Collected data
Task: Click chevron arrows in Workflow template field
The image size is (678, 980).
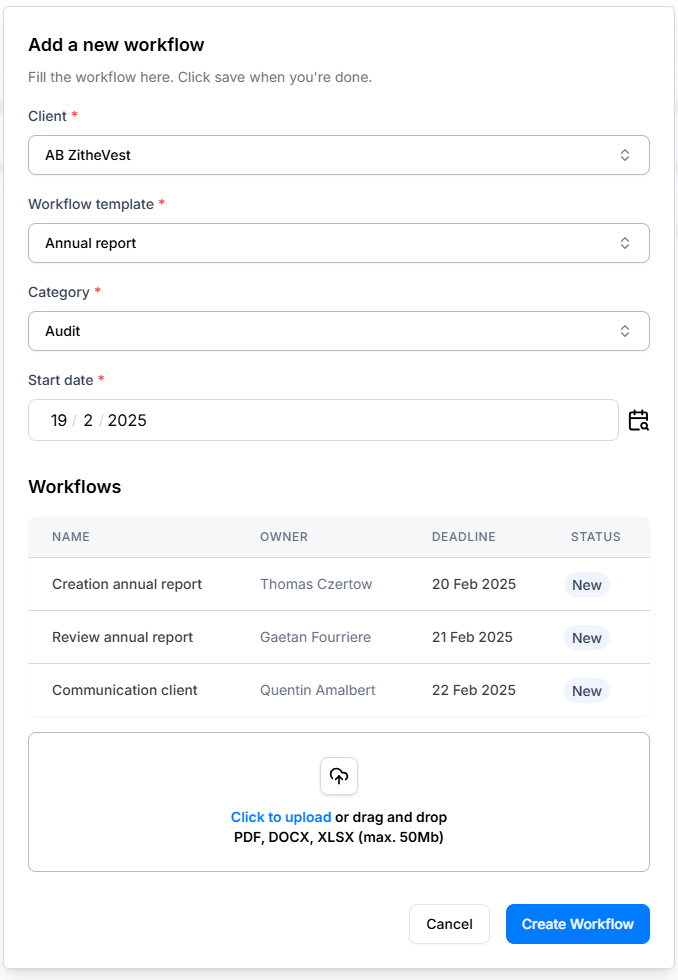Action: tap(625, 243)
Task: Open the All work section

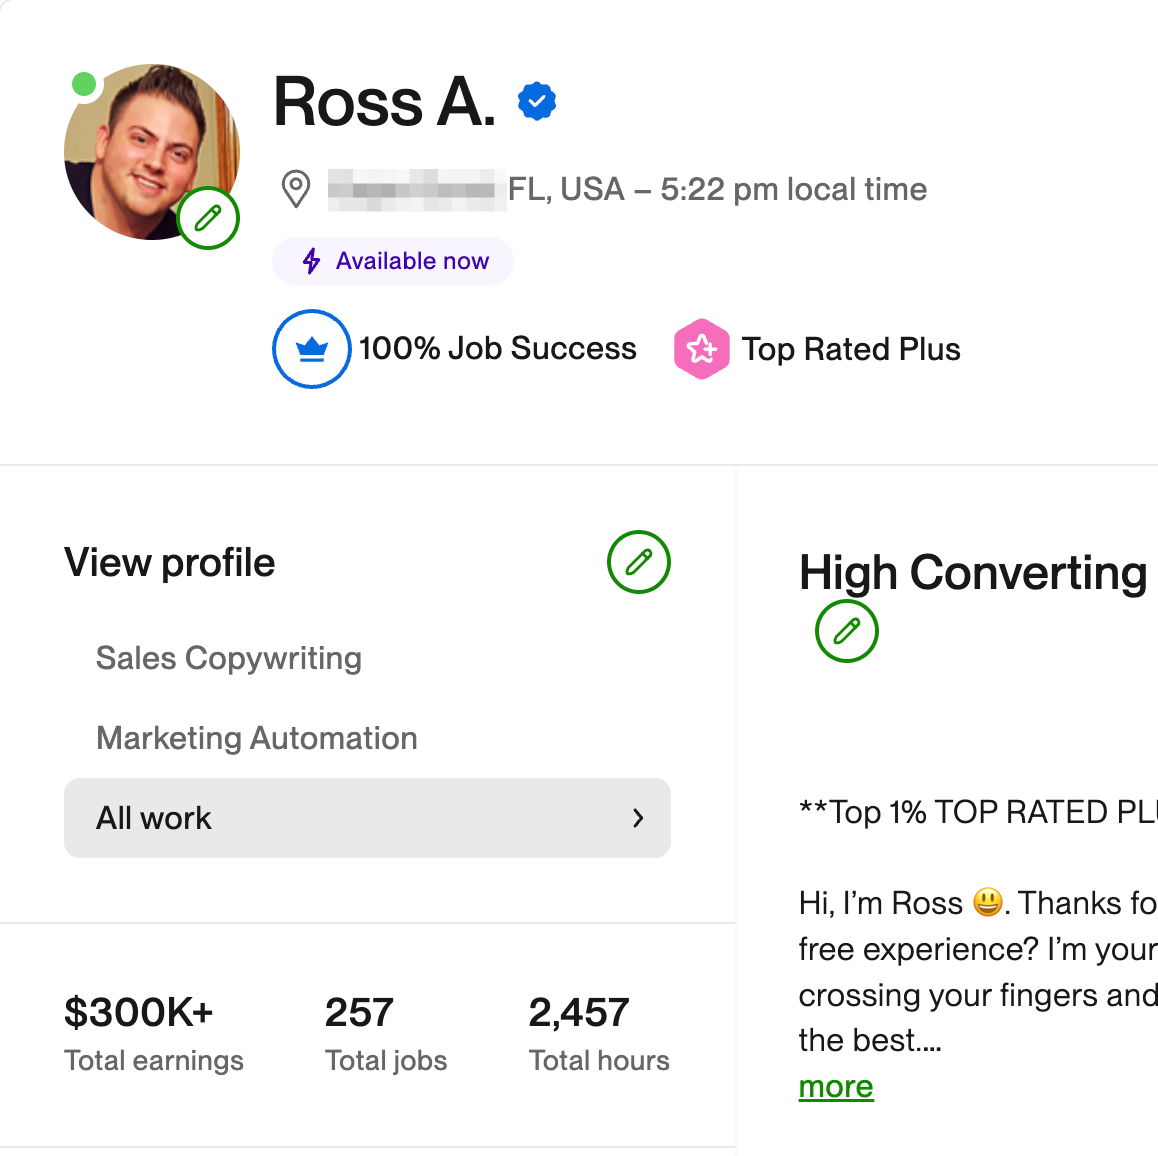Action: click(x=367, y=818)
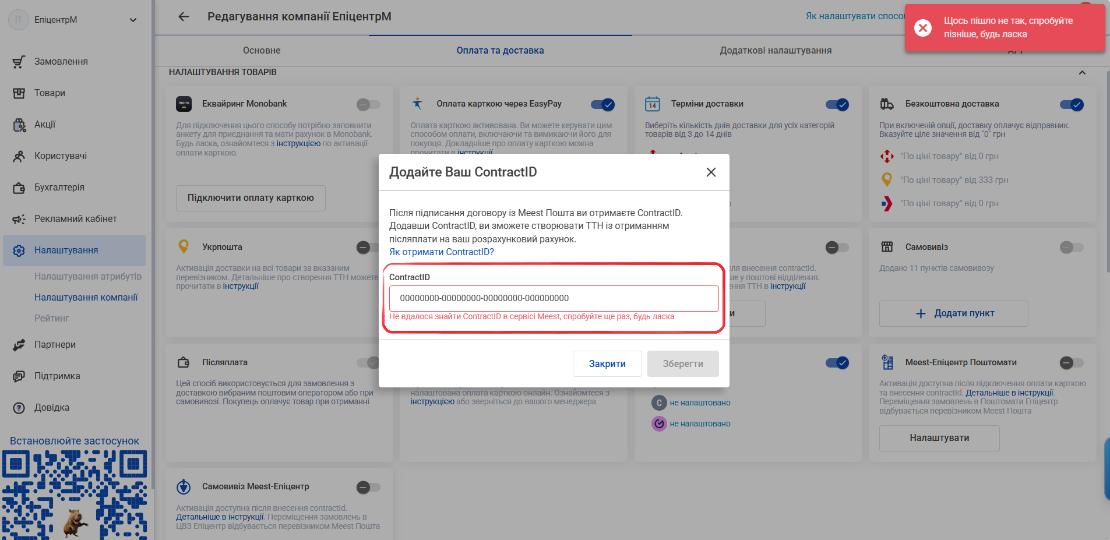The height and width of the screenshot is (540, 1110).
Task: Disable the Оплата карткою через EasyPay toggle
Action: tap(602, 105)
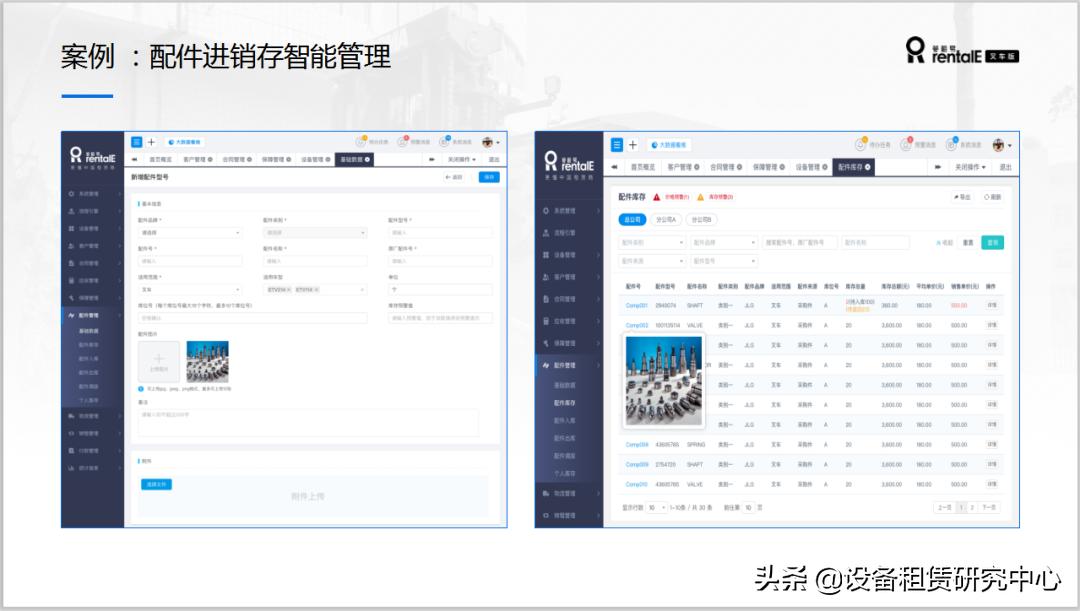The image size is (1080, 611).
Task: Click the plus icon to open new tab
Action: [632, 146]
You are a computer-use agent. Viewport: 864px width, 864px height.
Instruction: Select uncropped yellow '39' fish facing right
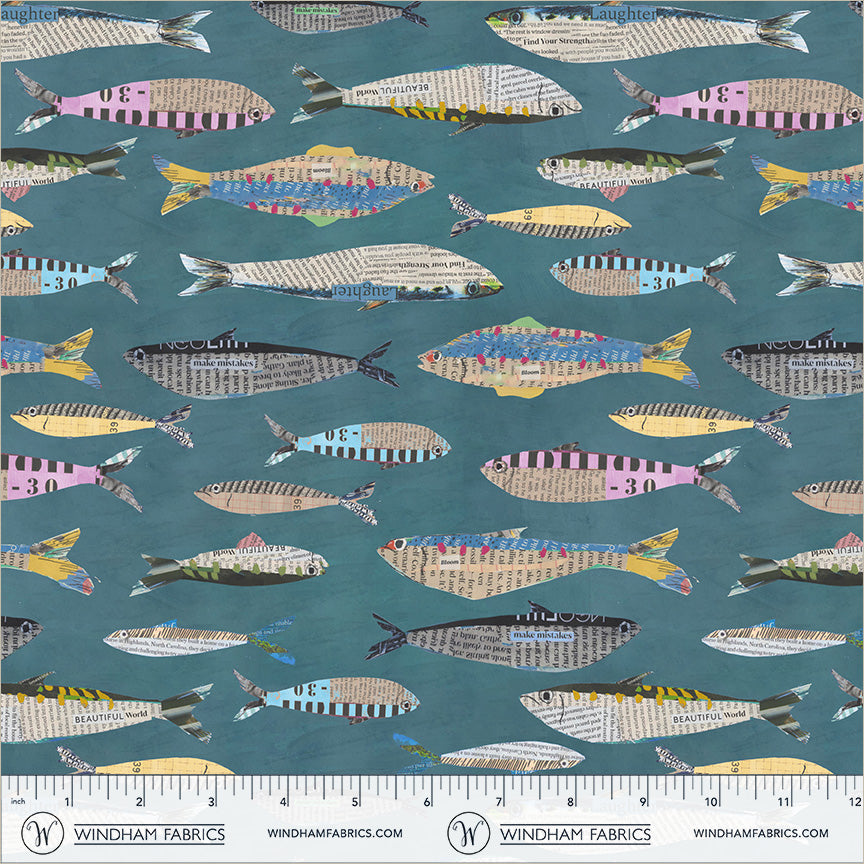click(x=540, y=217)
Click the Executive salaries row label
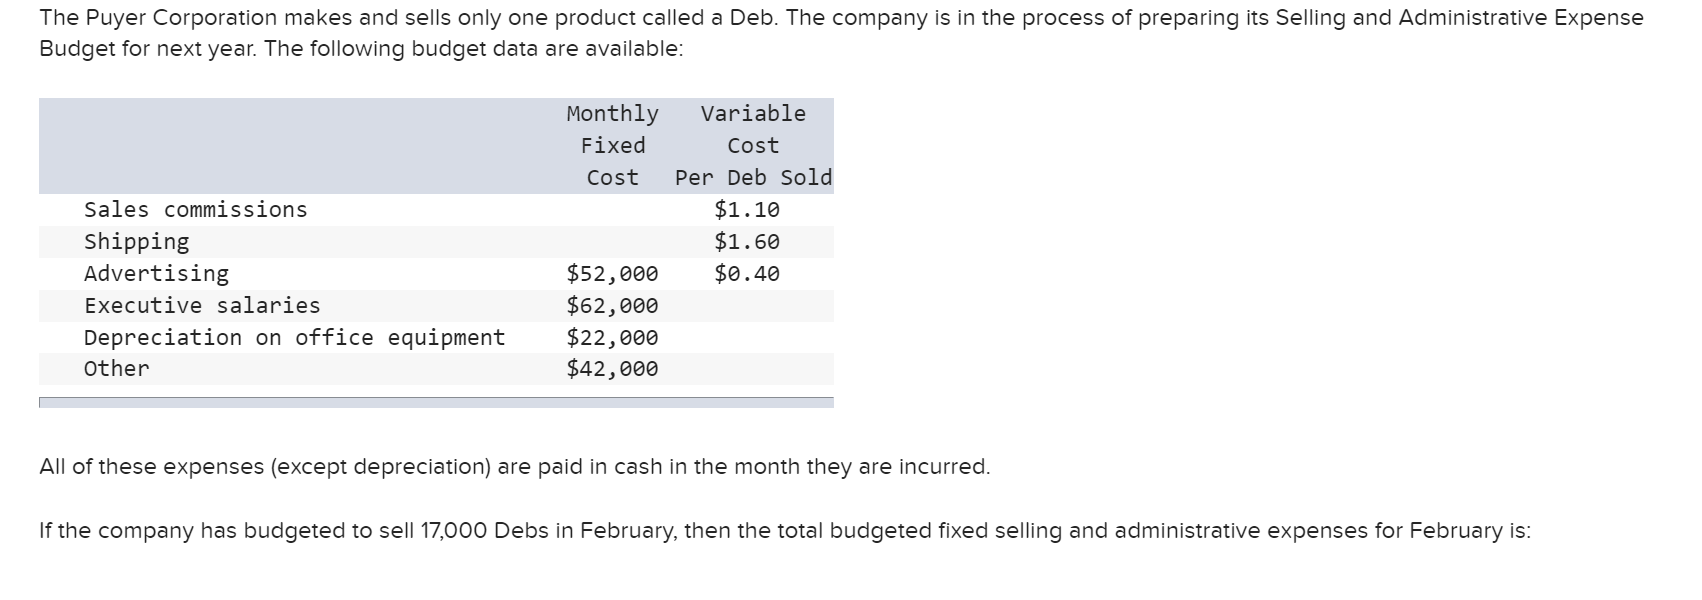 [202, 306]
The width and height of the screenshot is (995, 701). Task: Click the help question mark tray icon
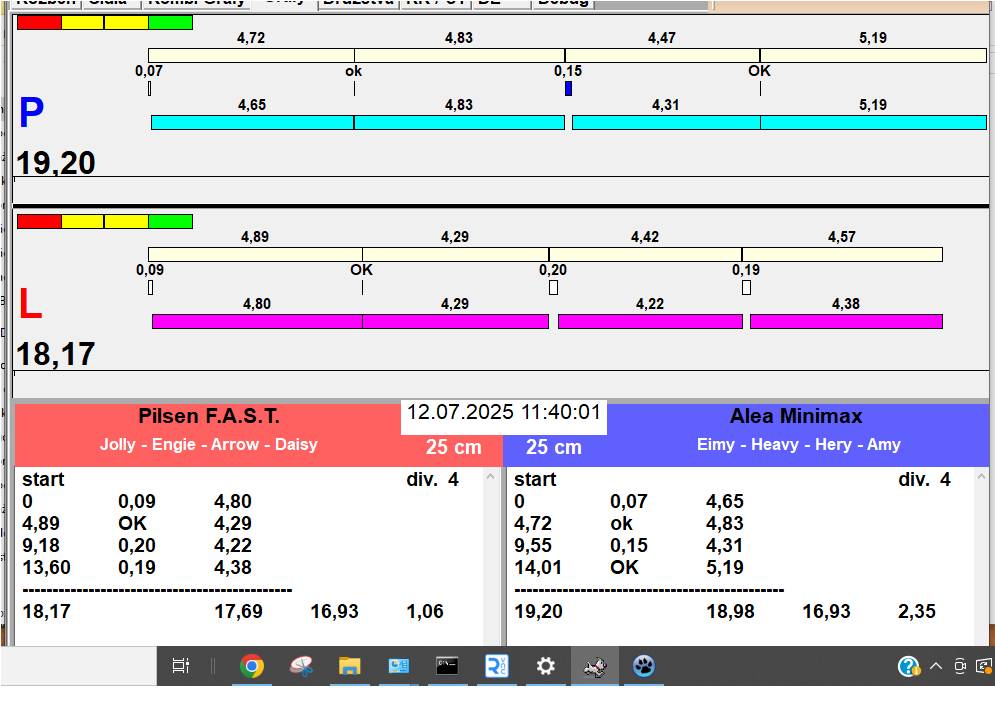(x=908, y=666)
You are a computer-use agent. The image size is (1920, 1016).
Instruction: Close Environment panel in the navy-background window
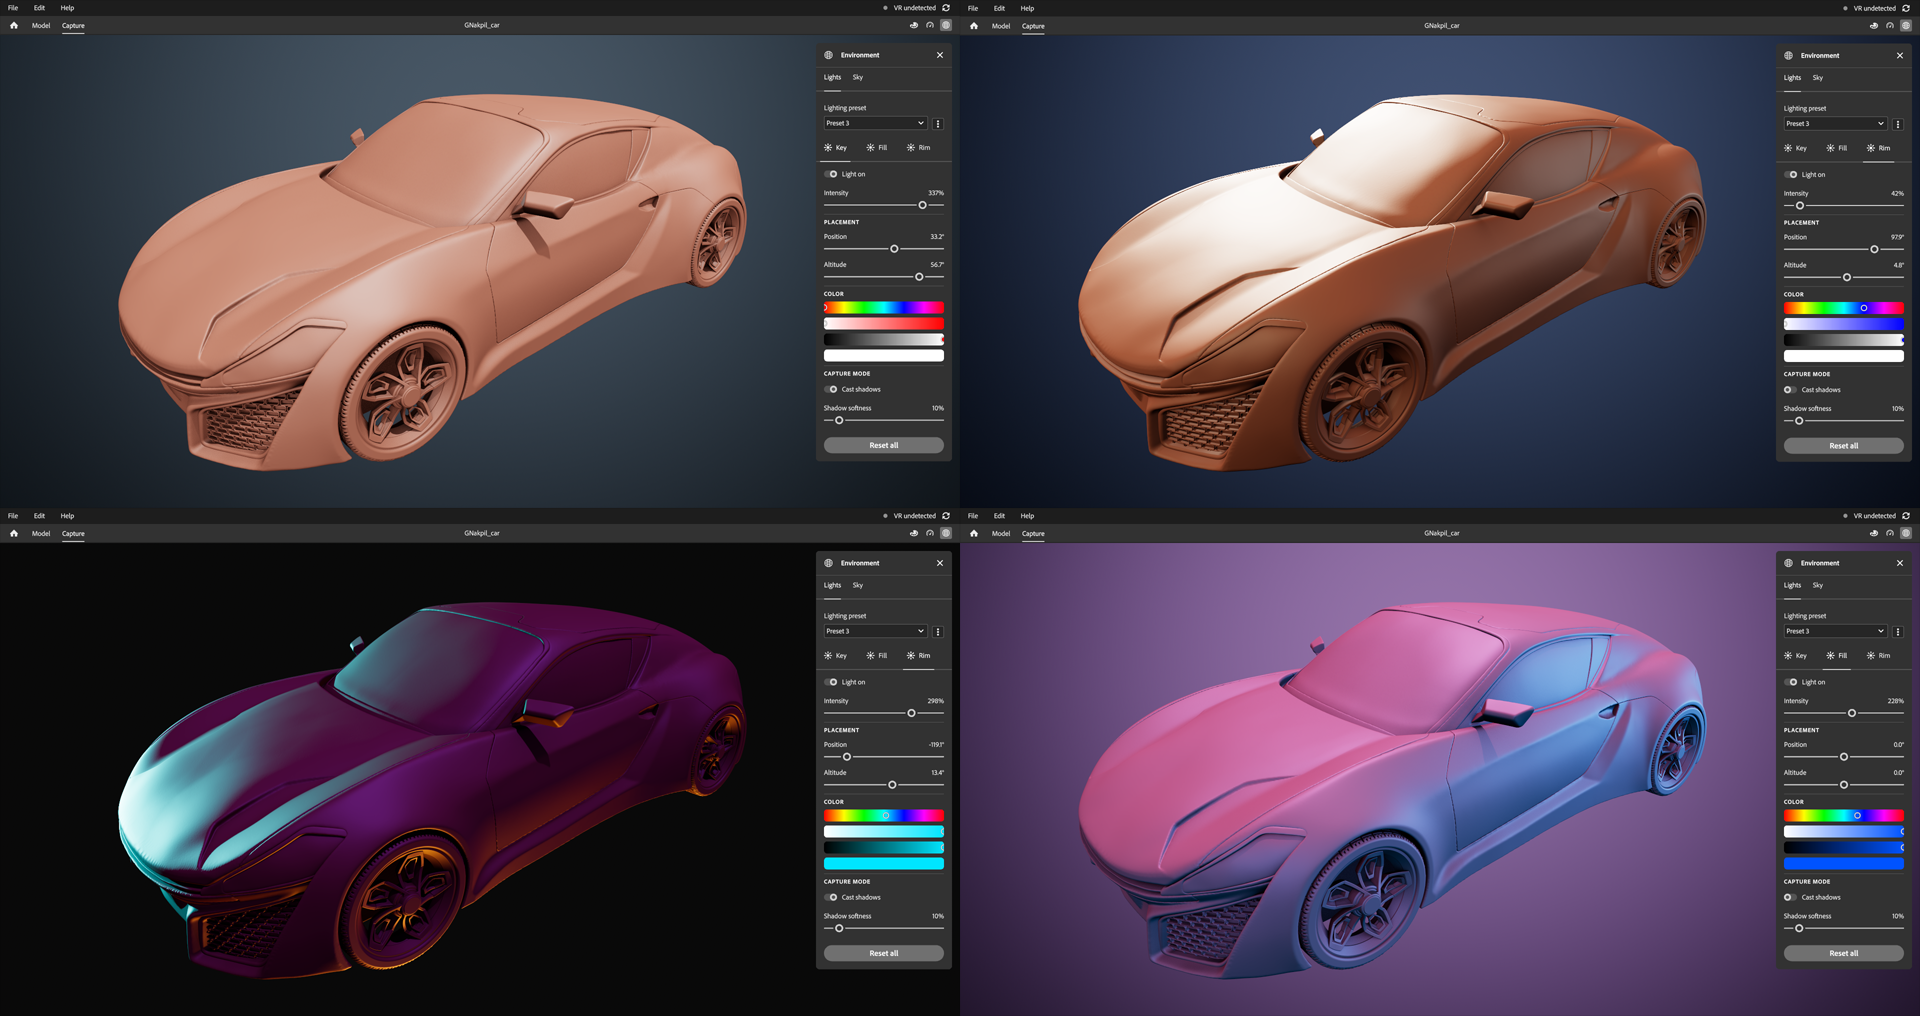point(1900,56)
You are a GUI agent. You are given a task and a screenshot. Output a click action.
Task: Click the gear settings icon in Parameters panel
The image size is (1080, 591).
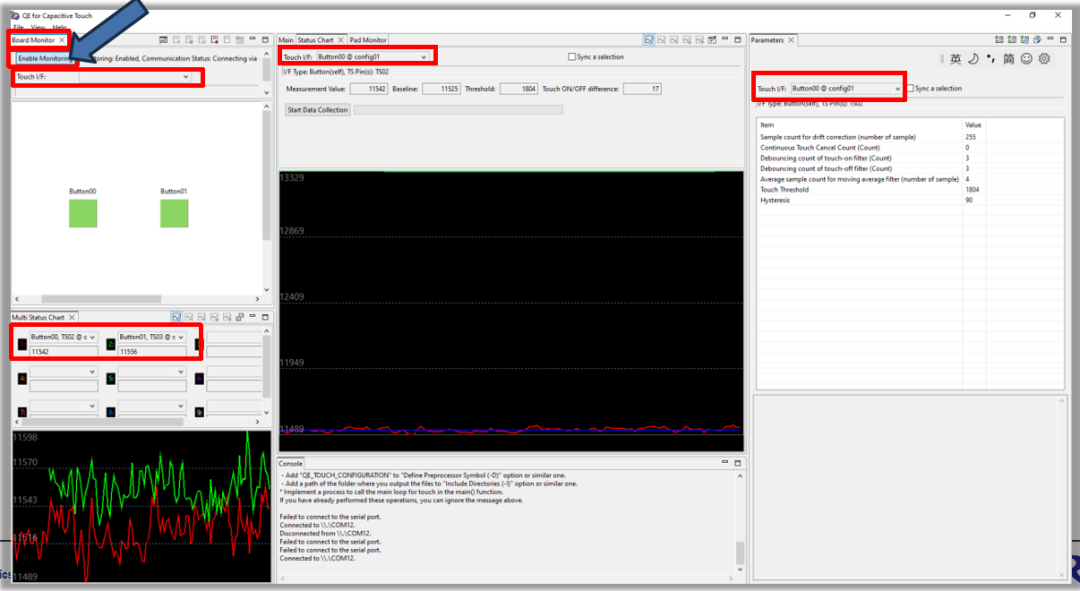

■ WHAT IS BEING ASKED
All entries above, minus the pictures, should be repeated exactly.

■ REPLY
Task: Click chevron arrows in Workflow template field
The image size is (678, 980).
Action: tap(625, 243)
Task: Open the All work section

Action: click(x=367, y=818)
The height and width of the screenshot is (540, 1110).
Task: Disable the Оплата карткою через EasyPay toggle
Action: tap(602, 105)
The image size is (1080, 611).
Task: Click the plus icon to open new tab
Action: [632, 146]
You are a computer-use agent. Viewport: 864px width, 864px height.
Instruction: Select uncropped yellow '39' fish facing right
click(x=540, y=217)
Click the Executive salaries row label
 [202, 306]
The width and height of the screenshot is (995, 701). Task: Click the help question mark tray icon
(x=908, y=666)
You are a computer-use agent. The image size is (1920, 1016).
Instruction: Close Environment panel in the navy-background window
point(1900,56)
You are a GUI agent. You are given a task and a screenshot. Output a click action.
Task: Click the gear settings icon in Parameters panel
The image size is (1080, 591).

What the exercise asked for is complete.